Following on from my last post ‘Kinetic Typography and Synesthesia in Art and Design’, I’m venturing a little further into the world of sound visualisation by looking at Cymatics – the fascinating and beautiful study of the patterns created by sound vibrations. I first came across Cymatics at the fantastic ‘Shadow Catchers‘ exhibition at the V&A Museum, where (camera-less) photographic artist Susan Derges exhibited her 1985 series “Chladni Figures”- a series of photograms (camera less photographs) produced using a process pioneered by Ernst Chladni, in which photographic emulsion sprinkled with carborundum powder is exposed to sound waves at different frequencies. The vibrations of the frequencies creates intriguing, natural symmetrical patterns which are captured in a still image by the photogram.

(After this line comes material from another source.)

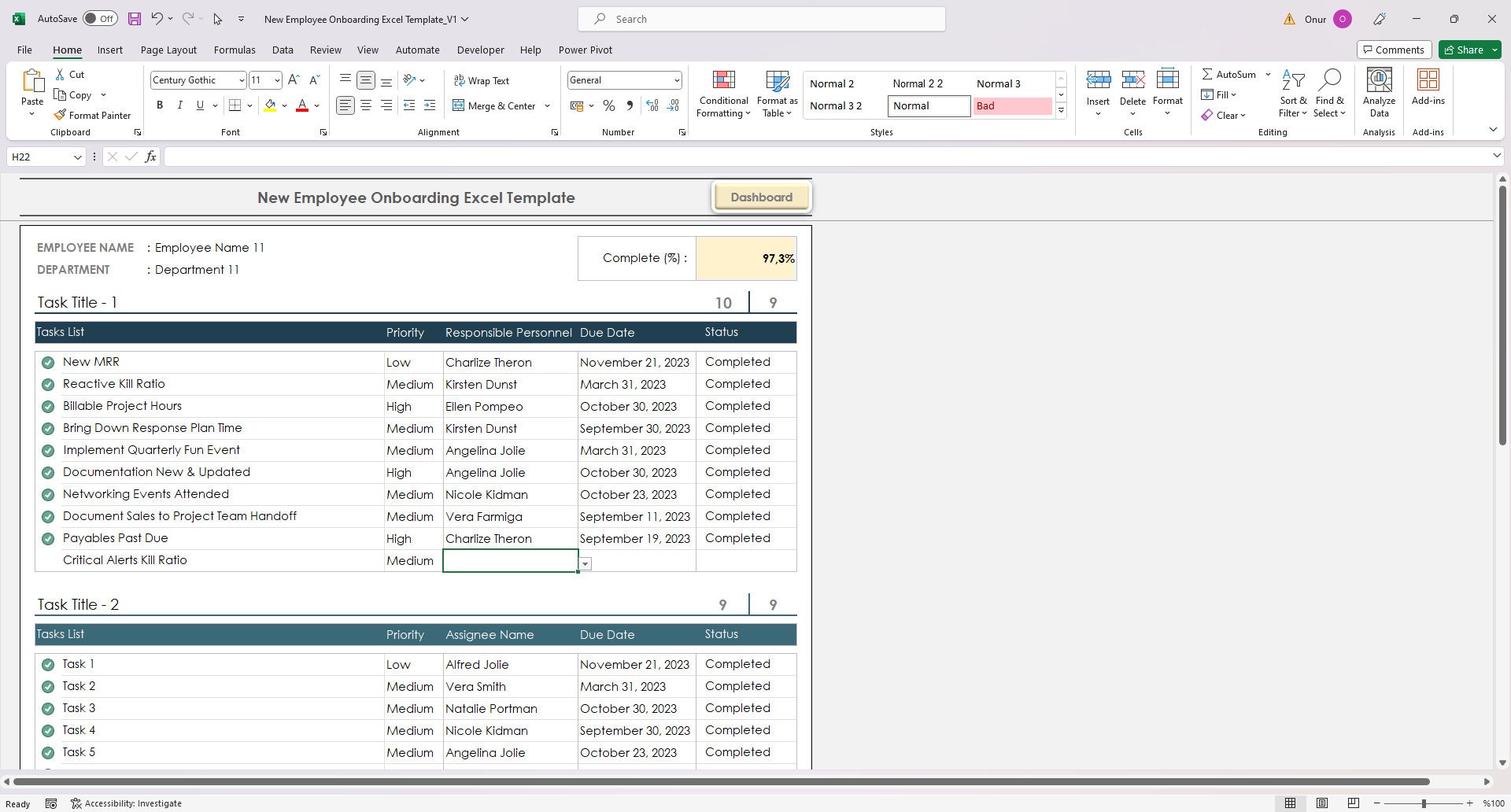Launch Analyze Data

point(1378,92)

Evan Grant‘s brilliant TED talk ‘Making Sound Visible Through Cymatics’ is a concise yet deeply informative insight into Cymatics, discussing both practical uses and artistic qualities. Evan was the organiser of the TEDx Education Revolution which I spoke at in September and I was lucky enough to be coached by him to prepare me for my talk. He’s a really great and guy and his company, Seeper, an Arts and Technology Collective who specialise in interactive design, are always throwing themselves into exciting and adventurous new tasks in order to “capture the essence of experience”. Up to the minute with technology and design, they do some truly “wow” things, it’s well worth checking out what they’re up to.

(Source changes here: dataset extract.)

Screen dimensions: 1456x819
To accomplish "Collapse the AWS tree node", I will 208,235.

Visual representations of sound can be seen in other media too, for example, take a look at this slo-mo footage of a water droplet at 100hz-
Or this QI feature showing the effects of putting a corn flower and water mixture in a speaker cone, quite incredible!
So, from beautiful symmetrical patterns, to strange wriggly Morph-like substance, these experiments really go to show that sound can intrigue more than one sense.